Ora però questo capitolo sembra avviarsi alla conclusione. Amazon ha infatti confermato ufficialmente l’avvio di un blocco totale di tutte le app utilizzate per accedere a contenuti pirata, indipendentemente dal metodo di installazione e dal sistema operativo (FireOS e il più recente VegaOS).

La prima avvisaglia di questa nuova stretta risale a giugno, quando si erano diffusi segnali di interventi mirati. Ma solo adesso Amazon chiarisce che la strategia è ben più ampia e definitiva. Il rollout è già iniziato in Germania e Francia e verrà esteso progressivamente a livello globale nei prossimi mesi. È una scelta che rompe con anni di ambiguità, durante i quali Fire TV era diventata de facto una piattaforma facilmente manipolabile proprio grazie alla possibilità di installare app da fonti esterne.


“La pirateria è illegale e abbiamo sempre lavorato per bloccarla dal nostro app store. Ora bloccheremo anche tutte le app identificate come veicolo di contenuti piratati, incluse quelle scaricate al di fuori del nostro store ufficiale, ha dichiarato l’azienda in una nota ufficiale. La scelta viene motivata non solo con la tutela dei detentori dei diritti, ma anche con il rischio che le app pirata rappresentano per gli utenti tra malware, virus, furti di dati e frodi non sono episodi rari nel mondo IPTV illegale.

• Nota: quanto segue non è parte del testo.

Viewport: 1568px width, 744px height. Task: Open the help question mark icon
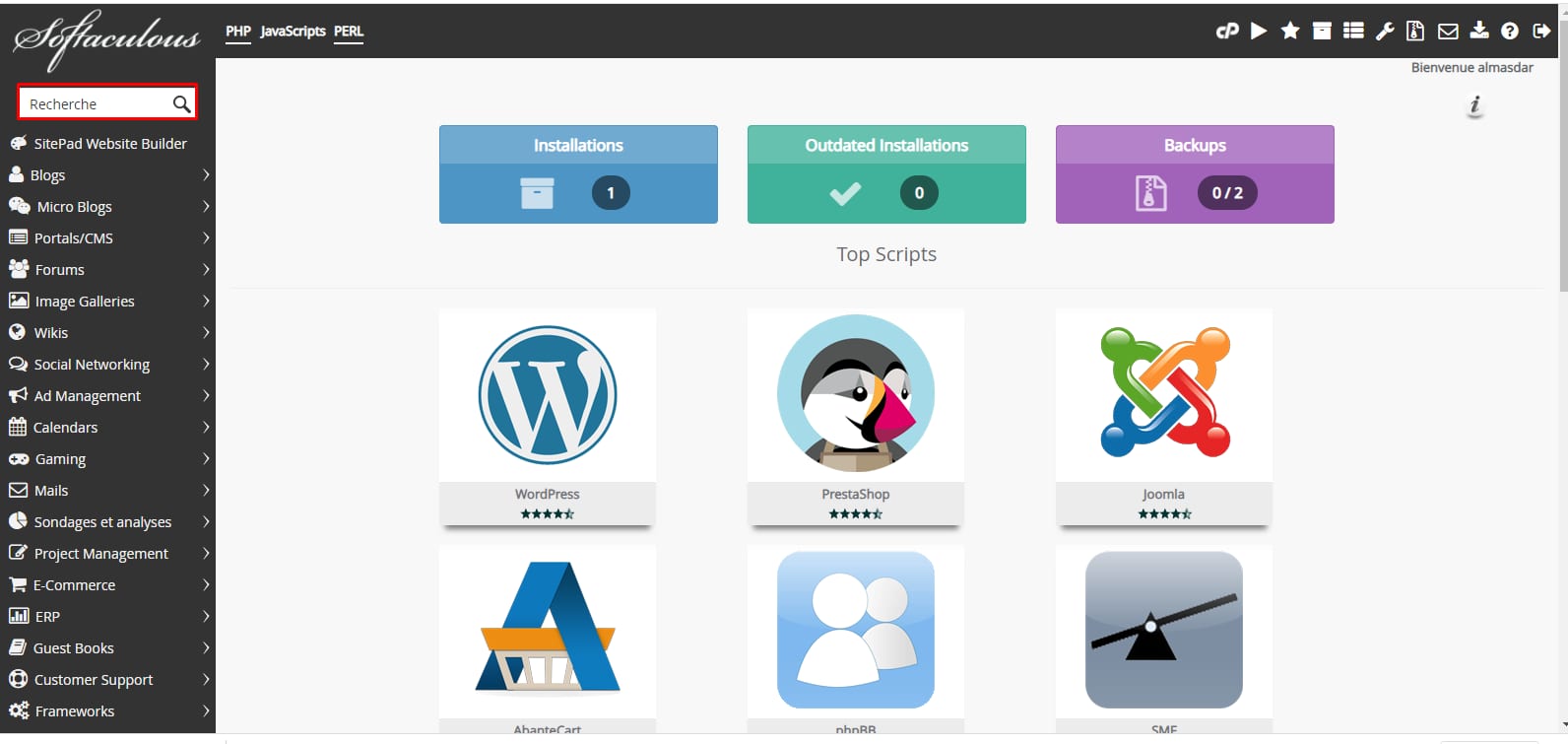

Le pressioni verso Amazon sono cresciute negli ultimi anni. Nel 2025, un report di Enders Analysis aveva criticato duramente Amazon, Google e Microsoft per il ruolo nelle dinamiche della pirateria online, definendo Fire TV un “facilitatore”. E non senza ragioni, considerando che secondo i dati citati da The Athletic, nel Regno Unito oltre il 30% delle trasmissioni pirata arriva da dispositivi Fire TV. Questo perché il sideloading (l’installazione di app provenienti da fonti esterne tipico di Android e dei sistemi da esso derivati) è stato per anni una caratteristica chiave dei Fire TV Stick. Ciò ha creato terreno fertile per la vendita di modelli jailbroken, spesso pubblicizzati su social network come soluzioni plug-and-play per lo streaming illegale.

Nel frattempo, Amazon ha avviato una trasformazione più profonda della propria piattaforma. Fire TV, storicamente basata su Android Open Source Project,  con i nuovi modelli è recentemente migrata verso VegaOS, un sistema operativo proprietario che elimina completamente il sideloading e che quindi è già tagliato fuori in partenza dalla possibilità di installare app pirata.

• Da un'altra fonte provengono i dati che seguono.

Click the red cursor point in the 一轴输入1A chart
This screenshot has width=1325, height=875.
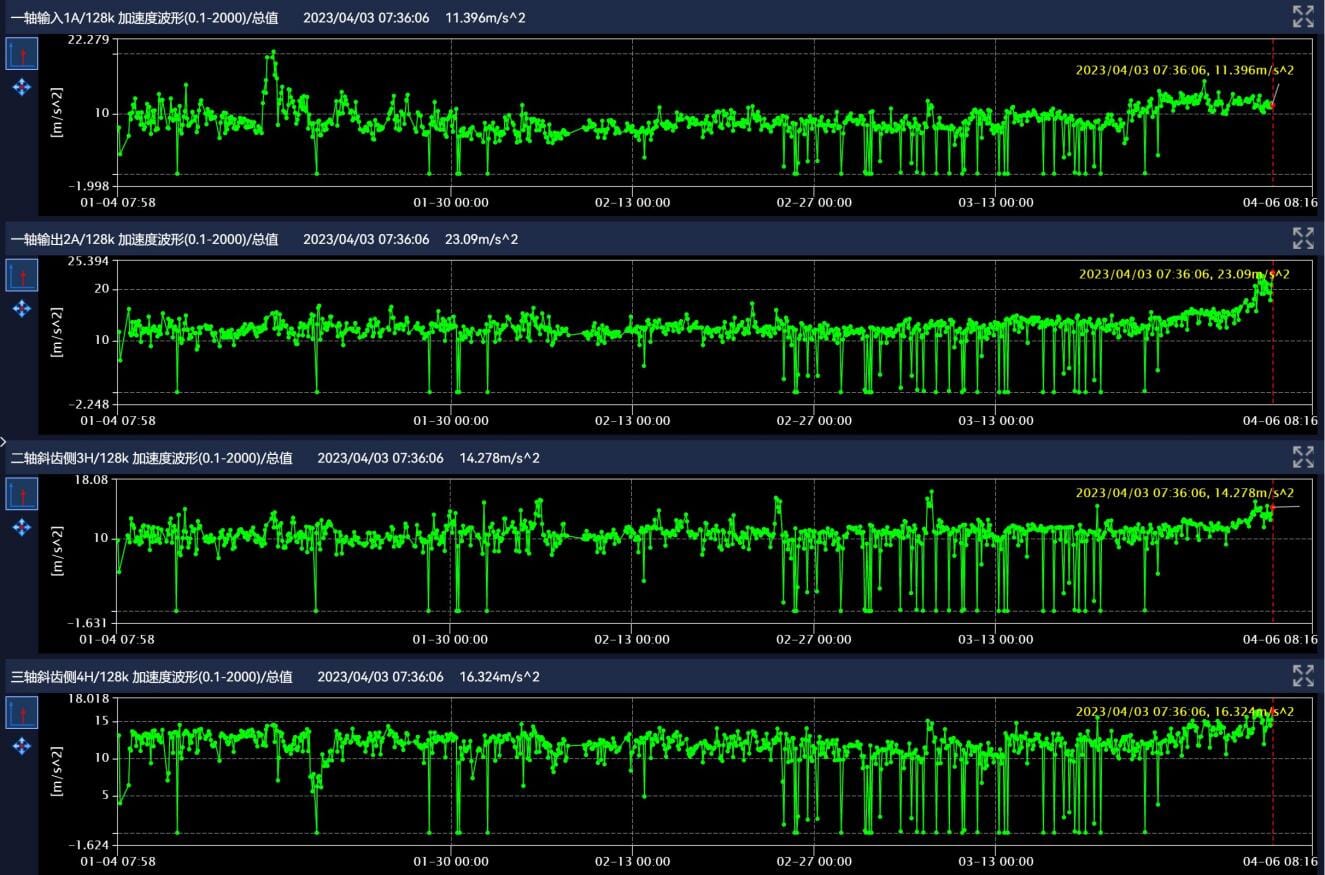pyautogui.click(x=1272, y=105)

Con questa decisione, Google TV è rimasto di fatto l’unico grande ecosistema mainstream che ancora consente il sideloading senza restrizioni. In realtà, Google ha già annunciato che lavorerà a forme di blocco parziale, mentre l’Unione Europea continua a fare pressione su Apple per consentire l’installazione di app da fonti esterne sui propri dispositivi.

La scelta di Amazon si inserisce inoltre in una strategia più ampia considerando che nel 2017 l’azienda ha co-fondato l’Alliance for Creativity and Entertainment (ACE), un consorzio che oggi conta oltre 50 membri e che ha intensificato le operazioni antipirateria nel 2024. Il blocco delle app su Fire TV rappresenta quindi non un semplice aggiustamento tecnico, ma un segnale politico e industriale che riflette un cambiamento strutturale nel mercato dello streaming e della sicurezza digitale.